### [Work order A]
Answer these questions using the passage on Oak Direct Binary Access.
(i) According to the passage, what is the primary value of the feature?
(ii) Which use cases from JCR Binary Usecase does the passage name as related to this capability?
(iii) After casting the Binary object to a BinaryDownload, which JCR API does the client call to get a URL?
### [Work order B]
Extend the passage on Oak Direct Binary Access, picking up after its final sentence.

### [Document passage]

Apache Jackrabbit : Direct Binary Access

Oak Direct Binary Access

Summary

Oak Direct Binary Access is a capability of Oak wherein Oak allows an authenticated client to upload or download blobs directly to/from the blob store, assuming the authenticated user has appropriate permission to do so. The primary value of this feature is that the I/O of transferring large binary files to or from the blob store can be offloaded entirely from Oak and performed directly between a client application and the blob store. The availability of this feature is subject to certain capabilities being available in the DataStore implementation as well as the service provider underlying that implementation.

Javadocs

Motivation

The transfer of binary data through Oak has a significant impact on the overall performance of the system. Every time a binary is uploaded or downloaded the data flows from the storage location through Oak and on to the client. Handling this I/O impacts Oak's performance. This new capability offloads the transfer of data so it takes place directly between client and storage, while still relying upon Oak to manage the content hierarchy and enforce permissions.

Use cases UC6 and UC13 from JCR Binary Usecase are related to this capability and can be at least partially addressed by it.

Features Overview

This capability offers two basic features: Direct Binary Download and Direct Binary Upload.

Direct Binary Download

This feature allows a client application to download a binary directly from a supported storage location via a URL. The application user must be successfully authenticated to the system and must have permission to read the binary object in question in order to obtain a Binary object. Using this object, the client may then cast it to a BinaryDownload. If successful, the client may then call a new JCR API, getURI(BinaryDownloadOptions), which returns a URL that the client may then use to read the binary directly.

### [Supplied data]
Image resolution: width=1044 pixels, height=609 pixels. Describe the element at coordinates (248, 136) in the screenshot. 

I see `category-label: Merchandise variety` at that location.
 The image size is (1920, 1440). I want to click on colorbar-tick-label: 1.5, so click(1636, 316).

--

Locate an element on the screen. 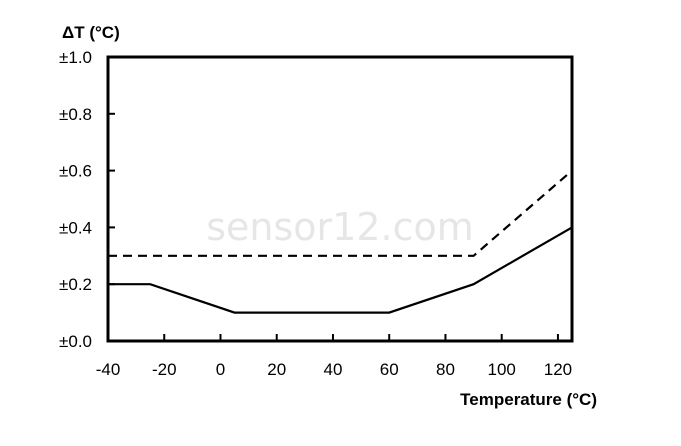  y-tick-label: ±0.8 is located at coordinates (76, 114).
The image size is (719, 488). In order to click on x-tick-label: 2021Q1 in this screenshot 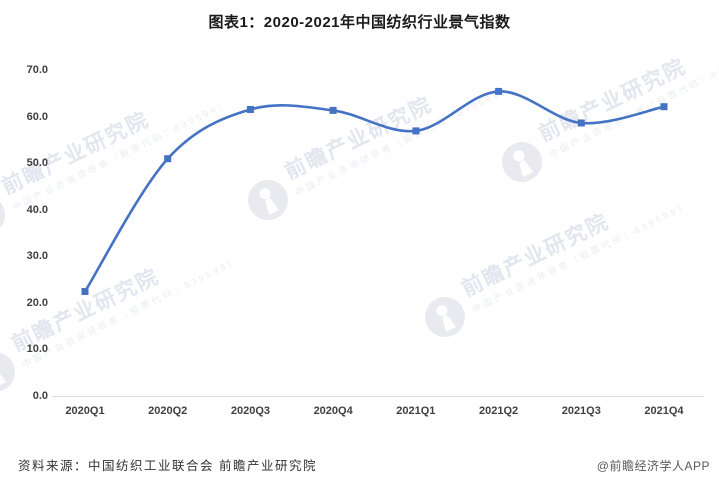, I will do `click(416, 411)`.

--

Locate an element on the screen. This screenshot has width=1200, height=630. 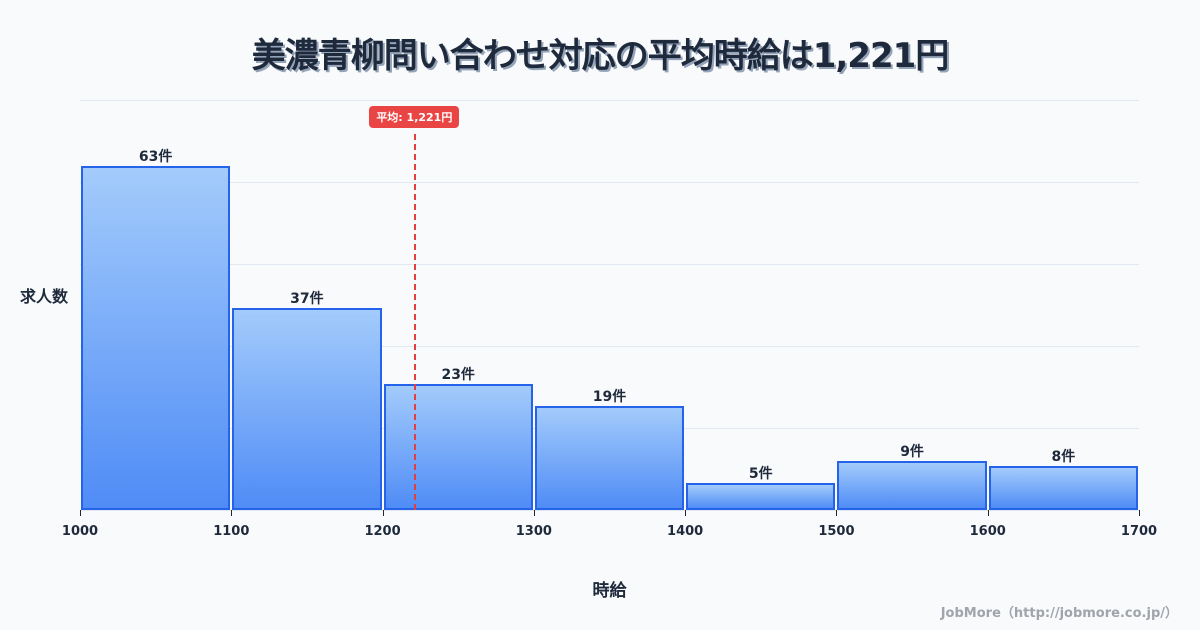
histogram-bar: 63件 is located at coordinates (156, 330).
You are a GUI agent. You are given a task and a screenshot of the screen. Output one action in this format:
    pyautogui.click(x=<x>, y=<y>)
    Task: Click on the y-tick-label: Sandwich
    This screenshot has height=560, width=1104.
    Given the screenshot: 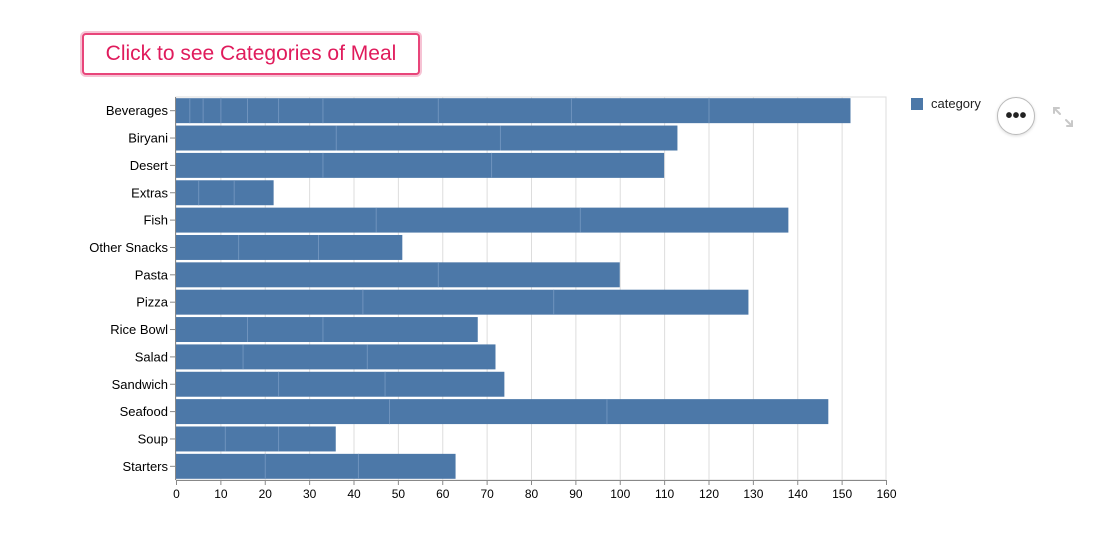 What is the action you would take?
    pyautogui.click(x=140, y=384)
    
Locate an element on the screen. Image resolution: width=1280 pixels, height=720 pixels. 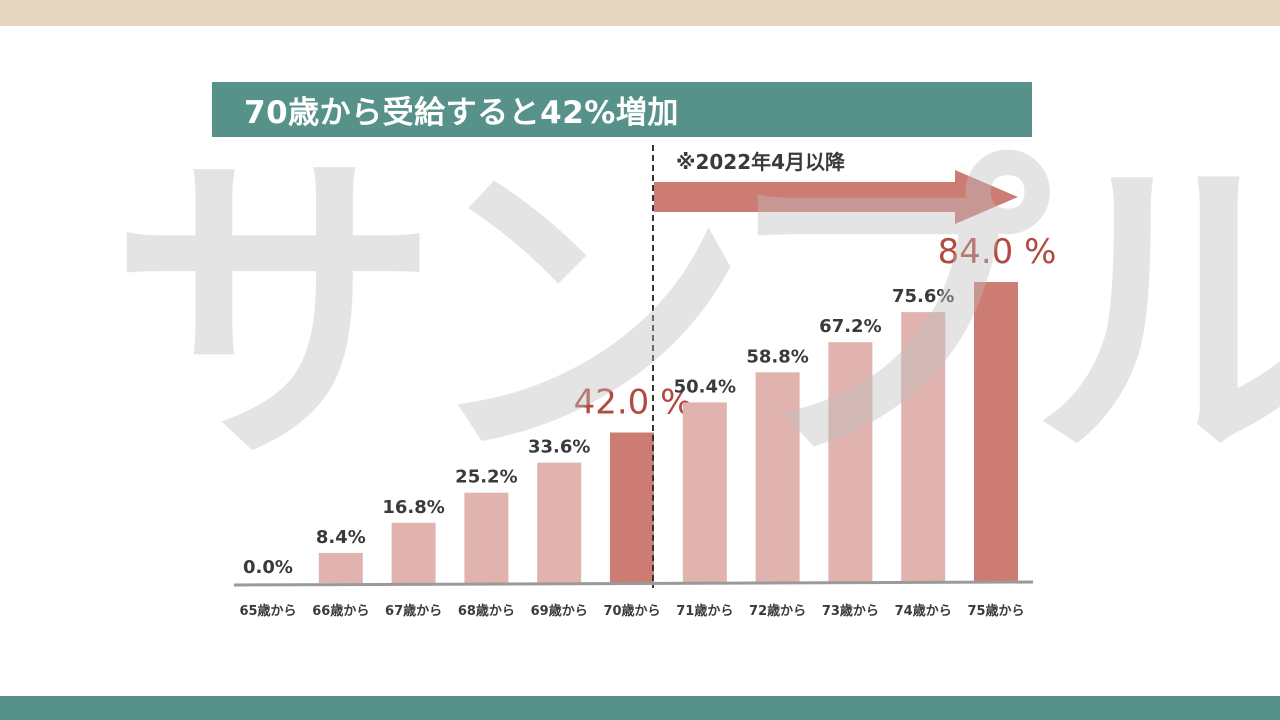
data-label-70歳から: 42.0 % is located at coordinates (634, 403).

### [Written response A]
(i) The I/O of transferring large binary files to or from the blob store can be offloaded entirely from Oak and performed directly between a client application and the blob store.
(ii) UC6 and UC13.
(iii) getURI(BinaryDownloadOptions).

### [Written response B]
This block diagram shows the main parties involved for downloading (oak-direct-binary-download-block-diagram.gliffy):

Direct Binary Upload

This feature allows a client application to upload a binary directly to a supported storage location via one or more URLs. This is done in a three-step process. First, the application obtains a reference to the active ValueFactory. If this is an instance of JackrabbitValueFactory, the application then calls a new JCR API, initiateBinaryUpload(long, int), passing two arguments: the maximum expected or known size of the binary, and the maximum number of upload URLs that the client can support. A BinaryUpload object will be returned containing instructions to aid in completing the upload, including one or more URLs to use and an upload token that is required later. Second, the client application may then use one or more of the provided URLs, which can be obtained by calling getUploadURIs() on the returned BinaryUpload object, to upload the binary directly to the storage. Multi-part uploads are supported and handled automatically if desired - all the client need do is upload chunks of the binary using the provided URLs in sequence. When all the uploads are complete, the client then uses the JackrabbitValueFactory to call a new JCR API, completeBinaryUpload(String), providing a signed upload token that can be obtained by calling getUploadToken() on the BinaryUpload object that was returned from the original call to initiateHttpUpload(long, int), and returning a Binary. Calling completeHttpUpload(String) notifies the storage provider of the upload parts to be assembled into a single binary object, and also allows that the corresponding property need not be created until after the binary upload is complete, at which point the returned Binary can be associated to the property.

This block diagram shows the main parties involved for uploading (oak-direct-binary-upload-block-diagram.gliffy):

The following sequence diagram shows the detailed steps. Note that the "Oak" agent aggregates the JCR, Root/Tree, NodeStore and BlobStore layers. (sources for the diagram)

Security

There are a number of security-related aspects to be considered for this capability.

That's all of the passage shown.